Darwin: «Sempre que não havia comida suficiente, a minha mãe dava-nos a dela»

Avançado uruguaio lembrou, ao site da UEFA, os primeiros tempos de carreira, a chegada ao Benfica e a idolatria por Cavani

• Foto: José Gageiro/Movephoto
Darwin Núñez, avançado do Benfica, deu uma entrevista ao site oficial da UEFA onde lembrou os momentos difíceis pelos quais passou na infância, fazendo uma retrospetiva aos primeiros pontapés na bola. O uruguaio abordou ainda a ida para o Benfica e os primeiros treinos na seleção com Suárez e Cavani, duas referências.

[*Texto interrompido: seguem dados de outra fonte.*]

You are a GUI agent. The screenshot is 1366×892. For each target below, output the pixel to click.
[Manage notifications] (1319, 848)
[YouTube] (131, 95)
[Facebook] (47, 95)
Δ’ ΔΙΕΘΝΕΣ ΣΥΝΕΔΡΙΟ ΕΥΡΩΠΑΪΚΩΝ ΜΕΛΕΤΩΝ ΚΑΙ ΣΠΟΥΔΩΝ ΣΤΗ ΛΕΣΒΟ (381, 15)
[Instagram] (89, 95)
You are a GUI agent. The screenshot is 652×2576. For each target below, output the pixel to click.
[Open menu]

"[Os primeiros toques numa bola] Foram momentos maravilhosos. Lembro-me que a primeira vez foi no campo do Piratas Juniors FC, onde jogava o mais irmão mais velho. Sempre tive muito apoio dos meus avós e dos meus pais, levavam-me sempre aos treinos", começou por dizer o uruguaio, antes de garantir que já retribuiu todo o apoio à mãe.

"Amo os meus pais por tudo o que fizeram por mim. Sempre que não havia comida suficiente, a minha mãe dava-nos a dela. Eu dizia-lhe sempre que quando me tornasse profissional, com dinheiro suficiente para comprar uma casa, lhe daria uma como presente. Assim que me transferi para o Almería, foi o que fiz. Dei-lhe seis hectares de terra".

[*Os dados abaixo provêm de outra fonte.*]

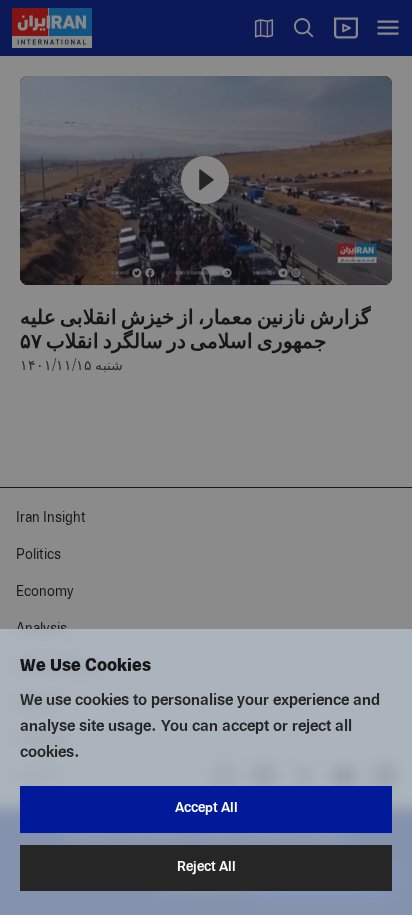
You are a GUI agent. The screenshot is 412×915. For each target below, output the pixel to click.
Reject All (206, 867)
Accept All (206, 808)
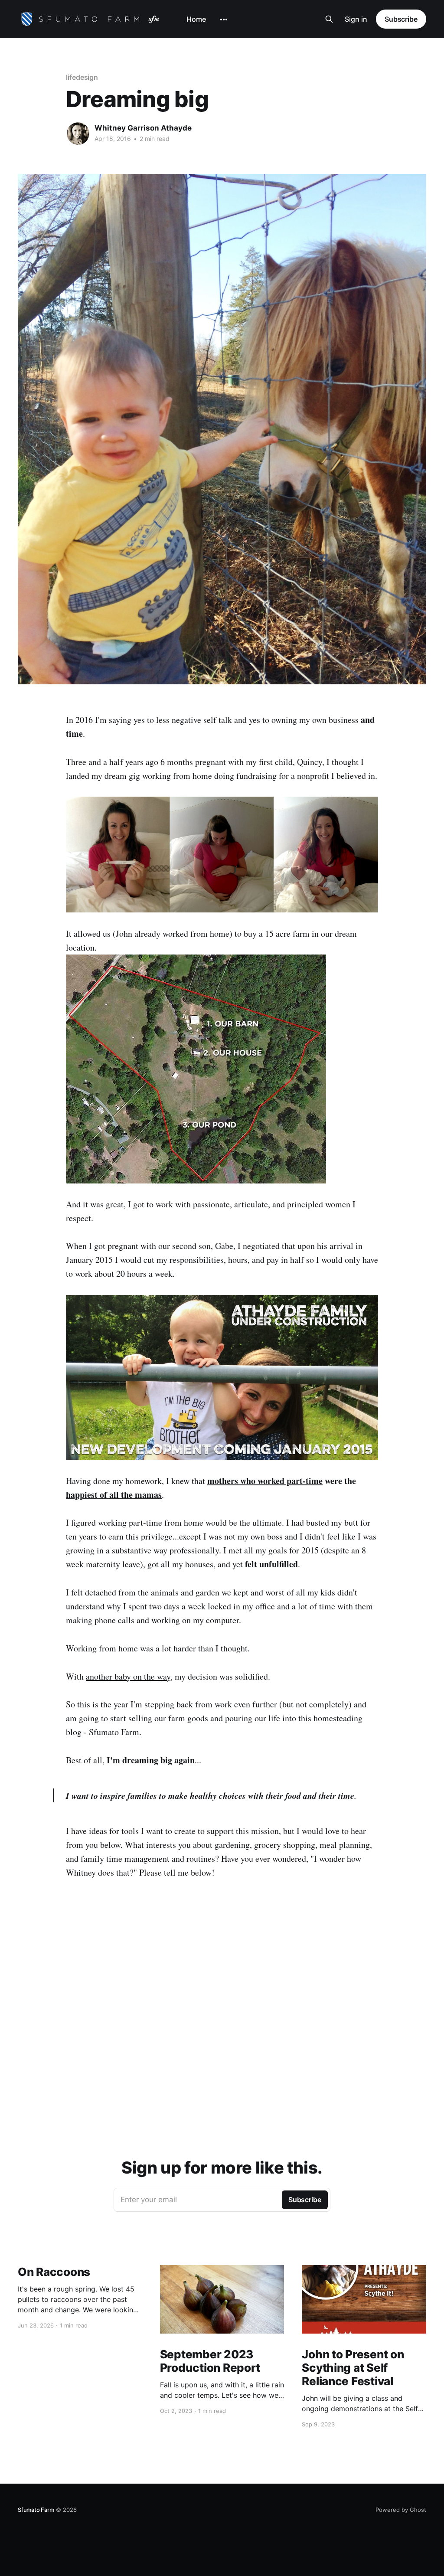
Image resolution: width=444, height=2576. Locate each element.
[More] (223, 19)
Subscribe (401, 19)
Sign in (356, 19)
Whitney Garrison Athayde (143, 128)
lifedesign (82, 77)
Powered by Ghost (400, 2509)
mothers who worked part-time (265, 1480)
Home (196, 19)
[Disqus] (222, 2014)
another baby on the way (128, 1676)
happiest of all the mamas (114, 1494)
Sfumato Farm (36, 2509)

Darwin, que não escondeu a idolatria por Cavani, confessou que sempre tentou seguir os passos do compatriota. "Tem uma estrutura física parecida comigo e somos semelhantes a vários níveis. Estava sempre a ver vídeos dele no YouTube. Via as suas diagonais, como se movimentava. Também seguia o Suárez com especial atenção, são muito humildes. Lembro-me que quando jogava pelas camadas jovens do Uruguai, vi o autocarro da seleção a passar e pensei: 'Quero muito estar ali um dia ao lado deles'".

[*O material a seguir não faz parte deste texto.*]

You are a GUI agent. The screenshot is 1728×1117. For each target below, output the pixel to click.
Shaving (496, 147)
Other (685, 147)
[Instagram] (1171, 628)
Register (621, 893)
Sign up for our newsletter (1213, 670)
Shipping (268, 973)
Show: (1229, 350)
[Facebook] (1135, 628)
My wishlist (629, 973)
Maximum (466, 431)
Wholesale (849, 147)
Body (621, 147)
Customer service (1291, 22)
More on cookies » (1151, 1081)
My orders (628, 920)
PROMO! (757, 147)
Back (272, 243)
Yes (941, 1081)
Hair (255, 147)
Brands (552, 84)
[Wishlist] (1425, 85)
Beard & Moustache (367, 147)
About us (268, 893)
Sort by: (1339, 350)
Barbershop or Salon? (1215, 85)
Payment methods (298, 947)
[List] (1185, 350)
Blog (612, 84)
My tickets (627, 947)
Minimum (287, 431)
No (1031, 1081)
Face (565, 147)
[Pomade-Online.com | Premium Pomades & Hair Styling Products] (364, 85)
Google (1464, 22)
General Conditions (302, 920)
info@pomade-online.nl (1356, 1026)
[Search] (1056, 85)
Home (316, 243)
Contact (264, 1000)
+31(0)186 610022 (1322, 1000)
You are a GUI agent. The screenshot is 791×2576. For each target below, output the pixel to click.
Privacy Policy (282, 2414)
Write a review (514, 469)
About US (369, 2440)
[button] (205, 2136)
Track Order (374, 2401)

O ponta-de-lança de 22 anos lembrou a chegada ao Benfica e garantiu que ainda tem muito para evoluir. "Lembro-me que quando estava no voo para cá, o meu agente me ligou a dizer que tinha que voltar para jogar na seleção. Era o círculo completo. A partir daí foi só felicidade. A verdade é que ainda sou muito jovem. Acho que vou aprendendo pouco a pouco, dentro e fora de campo. Ser profissional, comer e descansar bem. Antes não comia peixe nem salada, não gostava...", rematou.